%%
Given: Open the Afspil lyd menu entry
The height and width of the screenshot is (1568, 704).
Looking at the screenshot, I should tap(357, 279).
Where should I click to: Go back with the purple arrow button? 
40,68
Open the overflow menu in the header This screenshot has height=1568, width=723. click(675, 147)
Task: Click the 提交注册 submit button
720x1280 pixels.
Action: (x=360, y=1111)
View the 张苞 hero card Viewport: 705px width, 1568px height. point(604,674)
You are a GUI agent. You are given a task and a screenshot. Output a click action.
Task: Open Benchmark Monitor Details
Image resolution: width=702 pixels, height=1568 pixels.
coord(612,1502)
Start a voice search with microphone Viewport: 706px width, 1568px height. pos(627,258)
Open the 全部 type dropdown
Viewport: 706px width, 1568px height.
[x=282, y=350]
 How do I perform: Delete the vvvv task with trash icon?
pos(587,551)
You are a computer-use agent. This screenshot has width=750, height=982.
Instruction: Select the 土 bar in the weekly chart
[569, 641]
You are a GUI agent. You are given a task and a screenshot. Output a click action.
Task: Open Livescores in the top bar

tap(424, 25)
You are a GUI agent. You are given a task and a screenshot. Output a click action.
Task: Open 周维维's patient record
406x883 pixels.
%%
* PROBLEM DESCRIPTION: Return every line of the items above that contains the string "with".

* COMPLETE ANSWER:
Where should I click to: Go back with the purple arrow button? 
Start a voice search with microphone Viewport: 706px width, 1568px height. pos(627,258)
 How do I perform: Delete the vvvv task with trash icon?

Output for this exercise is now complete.